If a line in the data holds the string "August", list it.
══ Data for the task
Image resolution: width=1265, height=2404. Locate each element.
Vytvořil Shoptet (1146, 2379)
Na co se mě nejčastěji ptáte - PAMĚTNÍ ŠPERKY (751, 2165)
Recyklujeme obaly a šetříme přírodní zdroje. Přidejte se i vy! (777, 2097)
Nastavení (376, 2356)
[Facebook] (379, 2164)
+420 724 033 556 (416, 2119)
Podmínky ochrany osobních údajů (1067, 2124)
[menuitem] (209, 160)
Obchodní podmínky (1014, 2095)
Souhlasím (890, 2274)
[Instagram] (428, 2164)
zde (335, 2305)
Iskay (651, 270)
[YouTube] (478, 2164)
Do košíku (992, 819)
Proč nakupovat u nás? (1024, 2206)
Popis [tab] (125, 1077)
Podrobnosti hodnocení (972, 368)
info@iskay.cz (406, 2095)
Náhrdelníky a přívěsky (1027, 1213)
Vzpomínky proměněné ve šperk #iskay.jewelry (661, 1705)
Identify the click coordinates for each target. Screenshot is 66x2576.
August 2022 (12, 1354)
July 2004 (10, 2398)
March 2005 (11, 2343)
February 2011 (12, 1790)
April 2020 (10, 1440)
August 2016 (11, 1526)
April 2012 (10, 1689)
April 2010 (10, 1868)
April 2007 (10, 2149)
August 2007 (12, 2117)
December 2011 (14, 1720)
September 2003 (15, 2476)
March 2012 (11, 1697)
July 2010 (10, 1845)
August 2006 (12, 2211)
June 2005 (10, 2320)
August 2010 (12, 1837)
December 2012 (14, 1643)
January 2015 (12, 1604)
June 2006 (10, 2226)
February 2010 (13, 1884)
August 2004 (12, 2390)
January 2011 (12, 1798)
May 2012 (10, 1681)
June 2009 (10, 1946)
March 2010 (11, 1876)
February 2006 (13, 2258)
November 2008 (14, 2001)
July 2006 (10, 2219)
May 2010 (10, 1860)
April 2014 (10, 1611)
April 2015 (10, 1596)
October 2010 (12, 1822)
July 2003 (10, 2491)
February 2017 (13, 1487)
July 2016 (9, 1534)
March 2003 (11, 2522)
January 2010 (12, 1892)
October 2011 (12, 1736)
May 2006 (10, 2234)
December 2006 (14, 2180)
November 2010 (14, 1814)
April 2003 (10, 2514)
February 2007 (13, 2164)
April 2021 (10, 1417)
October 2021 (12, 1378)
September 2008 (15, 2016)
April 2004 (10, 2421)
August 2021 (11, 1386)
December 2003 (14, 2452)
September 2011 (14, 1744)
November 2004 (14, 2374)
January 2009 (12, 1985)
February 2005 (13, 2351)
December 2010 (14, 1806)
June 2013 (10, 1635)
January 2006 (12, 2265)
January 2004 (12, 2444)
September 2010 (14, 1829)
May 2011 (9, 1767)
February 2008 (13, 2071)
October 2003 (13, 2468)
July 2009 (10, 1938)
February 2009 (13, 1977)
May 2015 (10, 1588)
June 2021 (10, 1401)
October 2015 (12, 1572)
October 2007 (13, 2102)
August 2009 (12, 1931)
════
Written response
August 2022 (12, 1354)
August 2016 (11, 1526)
August 2007 (12, 2117)
August 2006 (12, 2211)
August 2010 (12, 1837)
August 2004 (12, 2390)
August 2021 (11, 1386)
August 2009 (12, 1931)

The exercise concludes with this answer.